On the assumption that she did not get her million it could be that Denise Kingsley Acton believes the grass – and perhaps the funders – may be greener in Carmarthenshire, for she is now domiciled in Kidwelly. To be exact, in a detached house on an expensive new development near Mynydd-y-Garreg.

According to 192.com Denise S Kingsley lives with the man to whom I assume she is engaged – for her Facebook page informs us she is betrothed – and a Denise S Acton! Ménage à trois? Of course not – how dare you! – but confusion is bound to result when you use different names; and when she gets married the confusion can only increase.

Kingsley-Acton has recently opined that Kidwelly is badly in need of a community building (the kind of thing she wanted a million quid for in 2010) but hasn’t she heard of ‘The Hub’? It’s all happening in the Kidwelly Community Hub . . . well, maybe not much is happening, but it provides photo opportunities galore for Labour politicians. So it serves its real purpose.

Nia Griffith MP (in paper hat), Cllr Phil Thompson (green pinnie), Barry Lee Waters AM (back row), click to enlarge

The curious thing about the Hub, or to give it its proper name, Ynghyd Community Interest Company is that the Companies House website tells us there are three people with the Right to appoint and remove directorsMrs Nicola Herbertson of Surbiton, Mrs Diana Sylvia Groom, now of Kidwelly but until very recently a psychotherapist in Oxfordshire, and a Mr Steve Jones.

Other directors or former directors are also recent arrivals in Wales. Which makes the claim on the Facebook page that “Kidwelly Community Hub is a venture by Kidwelly people for Kidwelly people” a load of old bollocks, as we students of the third sector are wont to say.

It’s all so reminiscent of another ‘community’ venture in Carmarthenshire, this one at Llandovery. There we find another Englishwoman, Jill Tatman, who has commandeered a building – the former YMCA – then demanded and received funding to pay herself a good salary for running the show, though the YMCA has told her she can no longer use their name.

That’s because there are suspicions that hubby’s interest in the children visiting the building is not entirely innocent. Though she is said to have defended him at a recent trustees meeting by arguing that he had suffered enough for “only rubbing up against the kids”. So that’s all right then.

How many of these fucking memsahibs are there infesting our rural areas? Though some of them are not even living here, they seem to do it by remote control!

Firmly in Kidwelly, we find town and former county councillor Phil Thompson. Thompson is a barrister at law, yet his Declaration of Interests tells us he lives in social housing provided by Pobl (formerly Gwalia). Can’t a lawyer afford to buy a place of his own?

It reminds me of someone else with a very healthy income who lives in social housing, someone who writes regular letters to Llais y Sais. But then, former RAF Group Captain Kel Palmer of Mountain Ash is another Labour Party supporter, formerly involved with the doomed Communities First programme.

Many assume that social housing is for local people who can’t afford to buy a home of their own, which is how it should be, but not how it works in Wales. Well-off people can get social housing – if they’re in the Labour Party.

*TASKS TO PERFORM:*
a - From the photo caption in the Kidwelly post, list each person named along with the title given for them.
b - Quote the Kidwelly post, starting with "On the assumption" and going on through "can only increase.".
The data items that follow aren't needed for any of this.

Data items
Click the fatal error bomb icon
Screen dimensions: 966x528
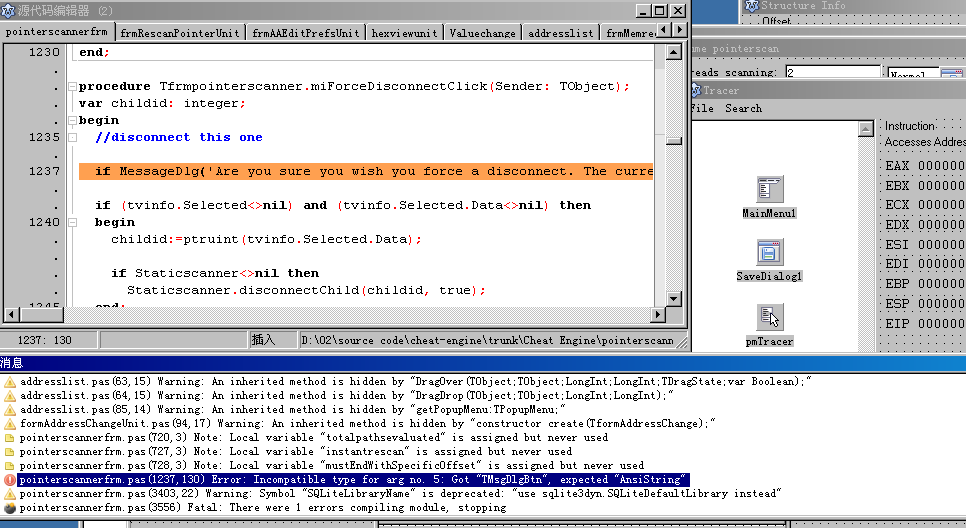pyautogui.click(x=10, y=508)
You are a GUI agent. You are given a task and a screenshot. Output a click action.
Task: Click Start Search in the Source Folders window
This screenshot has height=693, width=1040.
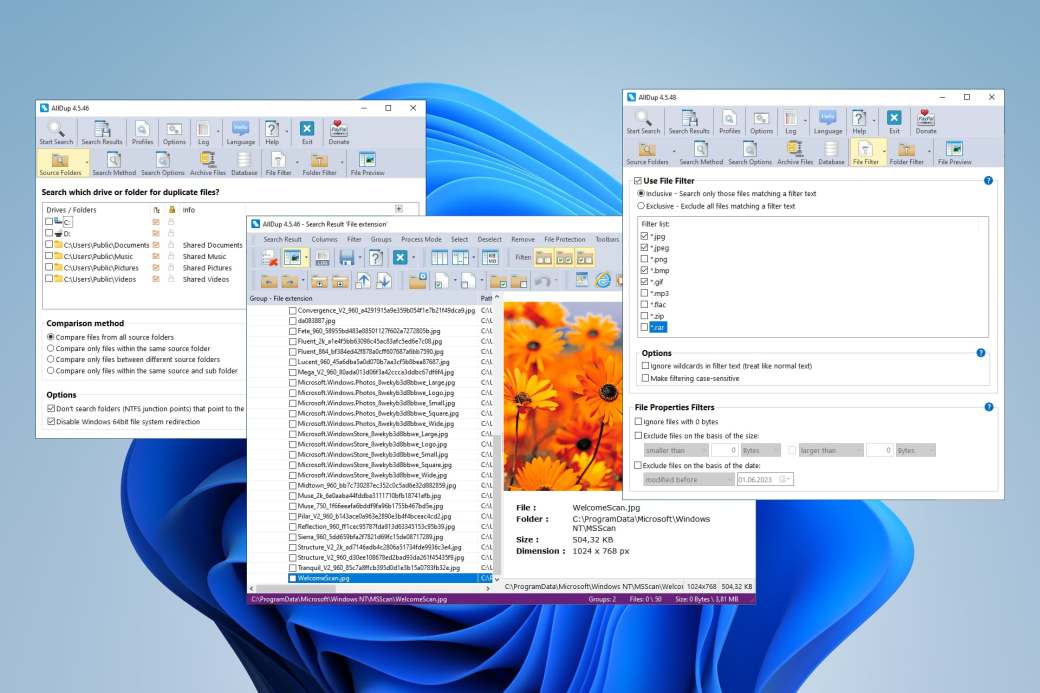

*ANSWERS GIVEN:*
a -
Nia Griffith MP
Cllr Phil Thompson
Barry Lee Waters AM

b -
On the assumption that she did not get her million it could be that Denise Kingsley Acton believes the grass – and perhaps the funders – may be greener in Carmarthenshire, for she is now domiciled in Kidwelly. To be exact, in a detached house on an expensive new development near Mynydd-y-Garreg.

According to 192.com Denise S Kingsley lives with the man to whom I assume she is engaged – for her Facebook page informs us she is betrothed – and a Denise S Acton! Ménage à trois? Of course not – how dare you! – but confusion is bound to result when you use different names; and when she gets married the confusion can only increase.